The cathedral today revealed details of the programme, which include a sound and light show about Wilfrid's life and an initiative to suspend stars from the nave.
Four artists will transform the cathedral’s Anglo Saxon crypt – the last remains of the church Wilfrid founded on the site and the oldest surviving building in any English Cathedral.
In addition, there will be arts, crafts, music, lectures, worship, pilgrimage opportunities, flower displays and the traditional St Wilfrid’s Day procession through the city.
The cathedral flooded the west front with words from the war poet, Wilfred Owen, and lit up in red to mark the centenary of the Armistice in 2018.
The cathedral has staged numerous art events before.
During lockdown it suspended tens of thousands of paper angels in the nave.
Now, in its anniversary year, it has lined-up a series of Wilfrid-themed initiatives.

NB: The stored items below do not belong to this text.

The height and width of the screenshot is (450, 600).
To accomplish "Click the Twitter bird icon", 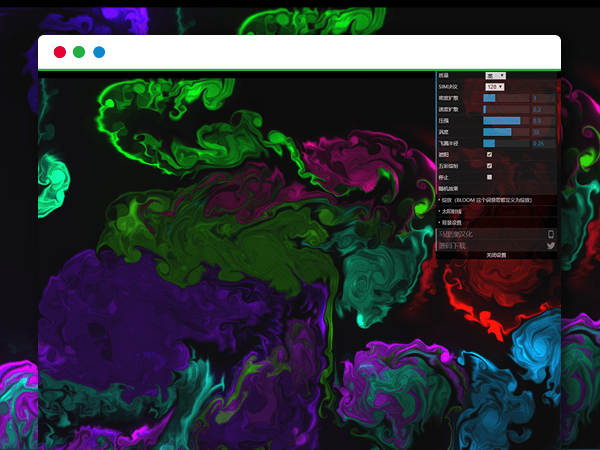I will (x=550, y=245).
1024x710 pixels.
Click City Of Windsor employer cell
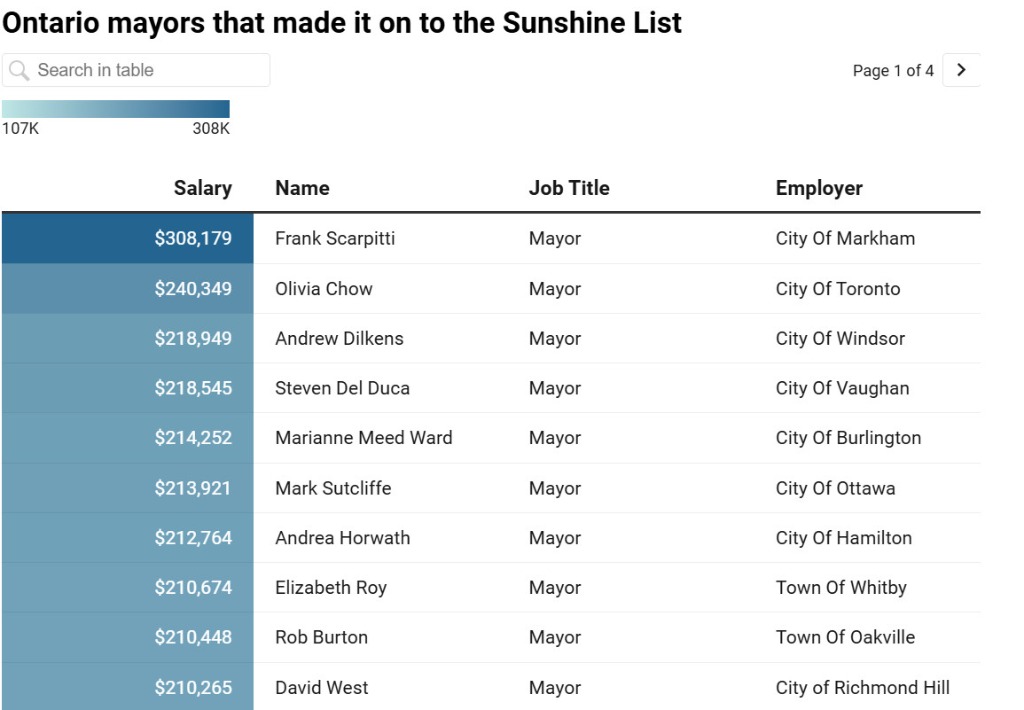(x=839, y=339)
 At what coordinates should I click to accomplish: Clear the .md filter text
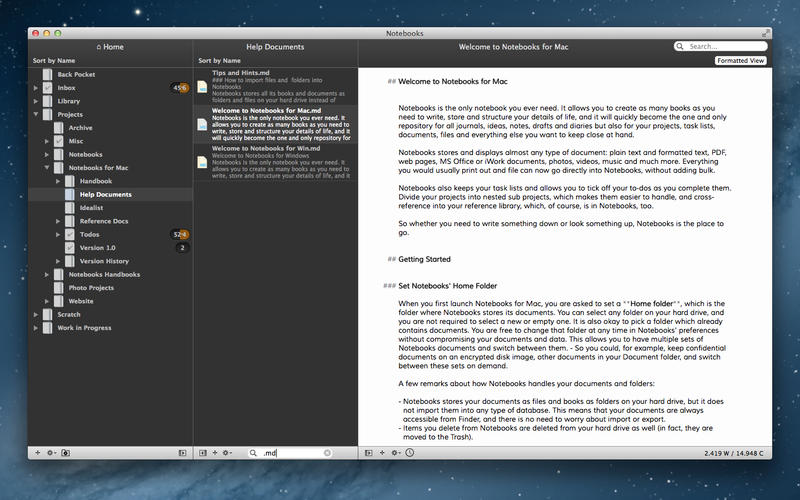coord(326,453)
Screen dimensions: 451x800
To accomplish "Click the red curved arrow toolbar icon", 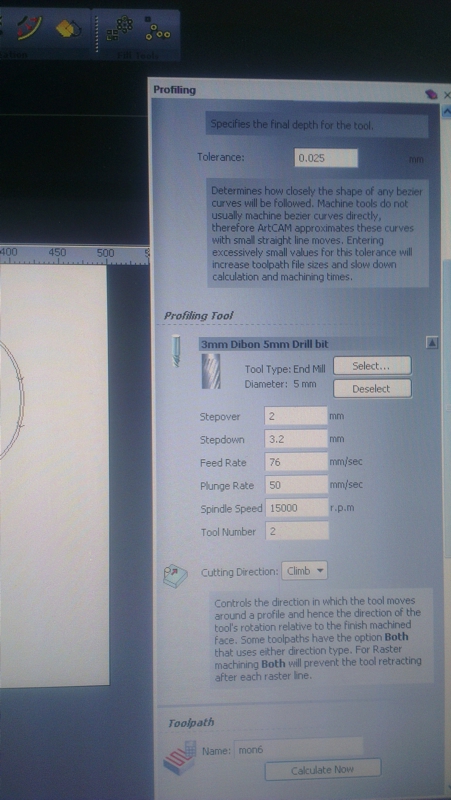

Tickets have just gone on sale for the anniversary launch weekend, which will take place over the May Bank Holiday weekend.
It will start on April 28 with dancing in the nave to a local jazz and swing band, a beer festival, a pilgrimage from Bradford Cathedral, and a sound and light show finale that promises to recreate Wilfrid’s miracles — including that of a lunar rainbow said to have appeared to the monks of Ripon Monastery one year after his death in 709 AD.
Ripon Cathedral
There will also be lectures from historians Tom Holland and Max Adams; a series of tours taking visitors behind the scenes, an organ festival featuring an animation created for piano and organ to tell Wilfrid’s story, while four artists, including Sara Shamma, will transform Ripon’s ancient Anglo-Saxon crypt with specially commissioned works in paint, words, tapestry, and a new light and soundscape.